How many lines in the data hold the string "agent"? State the number alone.

══ DATASET EXCERPTS ══

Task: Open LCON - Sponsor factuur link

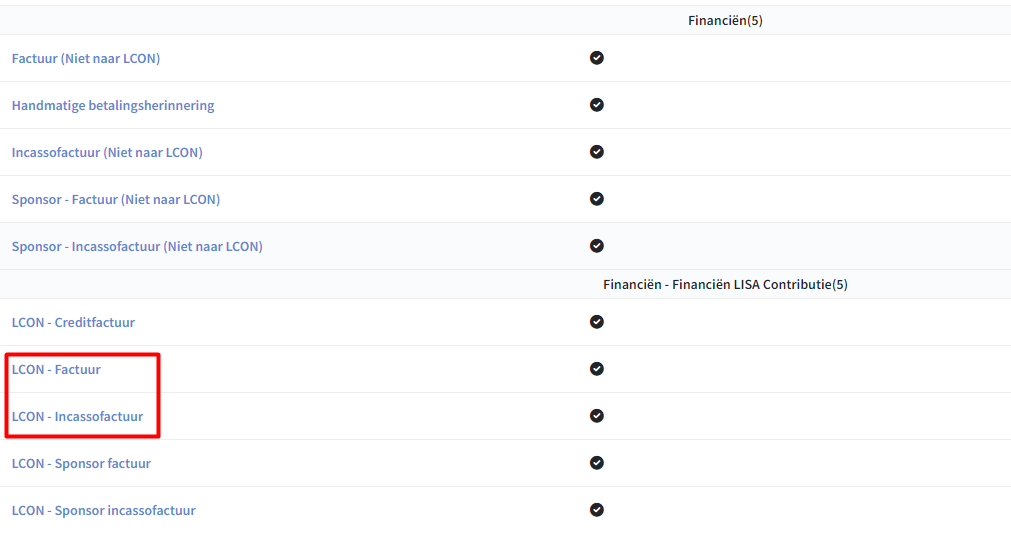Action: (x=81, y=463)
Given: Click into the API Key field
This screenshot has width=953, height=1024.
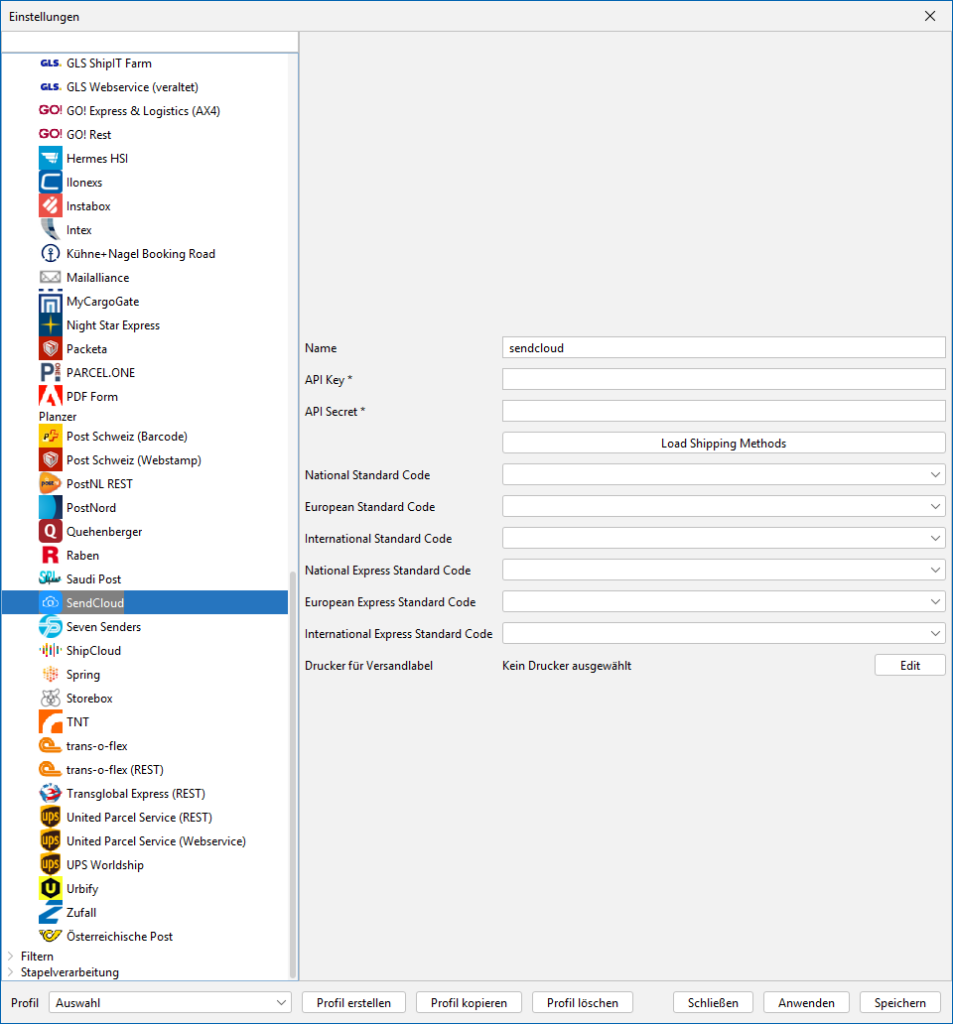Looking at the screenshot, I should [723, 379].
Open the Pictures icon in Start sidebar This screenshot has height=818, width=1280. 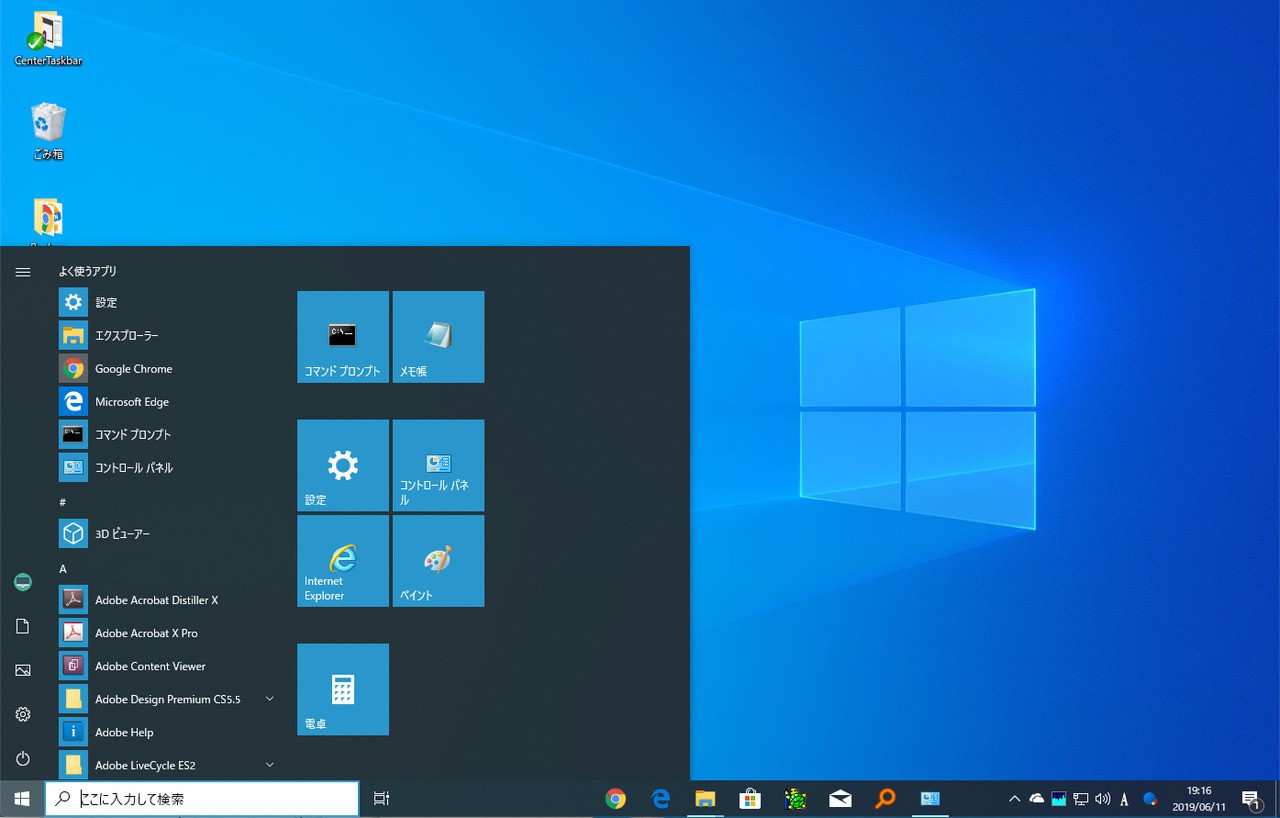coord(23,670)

═══
══ DATASET EXCERPTS ══

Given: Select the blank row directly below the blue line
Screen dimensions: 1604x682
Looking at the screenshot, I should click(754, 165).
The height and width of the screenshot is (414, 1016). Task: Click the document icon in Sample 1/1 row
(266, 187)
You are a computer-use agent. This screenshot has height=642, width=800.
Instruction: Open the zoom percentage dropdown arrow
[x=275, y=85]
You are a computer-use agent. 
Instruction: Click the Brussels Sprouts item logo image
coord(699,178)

═══

### EXPECTED OUTPUT
2